■ What is being asked ■
Can you filter the data below down to the lines that contain the word "button" and copy each of those lines?

===============

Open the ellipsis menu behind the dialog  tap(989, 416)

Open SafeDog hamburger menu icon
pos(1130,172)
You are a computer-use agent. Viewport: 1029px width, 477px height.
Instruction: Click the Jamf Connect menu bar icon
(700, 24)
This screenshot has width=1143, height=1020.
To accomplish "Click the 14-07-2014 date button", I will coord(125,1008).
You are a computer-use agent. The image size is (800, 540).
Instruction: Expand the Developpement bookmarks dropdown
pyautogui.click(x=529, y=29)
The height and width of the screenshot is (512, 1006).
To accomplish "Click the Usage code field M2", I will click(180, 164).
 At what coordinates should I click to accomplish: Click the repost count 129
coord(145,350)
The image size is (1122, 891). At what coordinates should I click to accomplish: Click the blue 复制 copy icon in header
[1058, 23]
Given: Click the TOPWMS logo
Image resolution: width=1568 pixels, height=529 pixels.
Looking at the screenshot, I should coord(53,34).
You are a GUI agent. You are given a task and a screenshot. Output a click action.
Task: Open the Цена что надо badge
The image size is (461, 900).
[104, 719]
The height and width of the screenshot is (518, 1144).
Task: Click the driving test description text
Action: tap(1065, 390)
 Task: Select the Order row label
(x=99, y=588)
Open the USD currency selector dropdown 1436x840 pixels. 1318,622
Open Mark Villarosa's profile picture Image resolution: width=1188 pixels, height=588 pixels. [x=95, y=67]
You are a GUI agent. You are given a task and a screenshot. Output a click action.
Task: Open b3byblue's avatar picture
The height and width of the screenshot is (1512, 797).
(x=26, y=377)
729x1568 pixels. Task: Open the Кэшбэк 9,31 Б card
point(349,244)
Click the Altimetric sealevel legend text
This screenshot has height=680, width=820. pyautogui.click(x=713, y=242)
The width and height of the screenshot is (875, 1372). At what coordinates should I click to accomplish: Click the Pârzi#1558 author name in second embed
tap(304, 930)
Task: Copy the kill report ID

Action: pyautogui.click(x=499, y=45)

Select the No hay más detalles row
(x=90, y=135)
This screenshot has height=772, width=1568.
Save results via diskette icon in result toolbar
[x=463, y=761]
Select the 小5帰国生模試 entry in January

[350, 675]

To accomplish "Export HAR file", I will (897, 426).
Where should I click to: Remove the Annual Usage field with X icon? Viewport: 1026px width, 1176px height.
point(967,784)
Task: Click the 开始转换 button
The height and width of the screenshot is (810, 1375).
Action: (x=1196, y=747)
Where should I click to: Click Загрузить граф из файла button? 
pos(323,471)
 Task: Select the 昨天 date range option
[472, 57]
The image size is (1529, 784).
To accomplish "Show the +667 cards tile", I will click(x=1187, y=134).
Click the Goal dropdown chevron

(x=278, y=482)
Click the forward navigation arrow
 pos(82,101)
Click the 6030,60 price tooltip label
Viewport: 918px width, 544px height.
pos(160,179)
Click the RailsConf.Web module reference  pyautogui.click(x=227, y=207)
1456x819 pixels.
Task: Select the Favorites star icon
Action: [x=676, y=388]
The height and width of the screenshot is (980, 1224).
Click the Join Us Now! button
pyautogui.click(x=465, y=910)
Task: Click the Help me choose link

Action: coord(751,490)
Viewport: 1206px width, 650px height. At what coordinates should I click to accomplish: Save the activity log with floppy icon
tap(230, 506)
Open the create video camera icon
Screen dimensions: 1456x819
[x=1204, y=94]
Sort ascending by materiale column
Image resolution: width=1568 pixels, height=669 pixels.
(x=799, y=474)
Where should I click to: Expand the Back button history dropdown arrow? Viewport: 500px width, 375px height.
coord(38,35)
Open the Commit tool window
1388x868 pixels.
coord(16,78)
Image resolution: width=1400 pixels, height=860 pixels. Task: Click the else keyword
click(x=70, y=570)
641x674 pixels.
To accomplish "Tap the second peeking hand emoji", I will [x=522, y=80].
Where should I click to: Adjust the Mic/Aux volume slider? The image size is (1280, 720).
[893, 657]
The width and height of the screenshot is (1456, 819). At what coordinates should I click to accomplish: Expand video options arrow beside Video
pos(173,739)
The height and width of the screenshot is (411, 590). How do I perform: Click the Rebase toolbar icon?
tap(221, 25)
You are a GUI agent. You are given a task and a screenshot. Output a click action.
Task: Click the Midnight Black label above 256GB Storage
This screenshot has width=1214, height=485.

===============

■ Exercise solution ■
To accomplish "Click the 14-07-2014 date button", I will coord(125,1008).
Task: Click the 开始转换 button
Where should I click to: Click Загрузить граф из файла button? 
Click the Join Us Now! button
Where should I click to: Expand the Back button history dropdown arrow? Viewport: 500px width, 375px height.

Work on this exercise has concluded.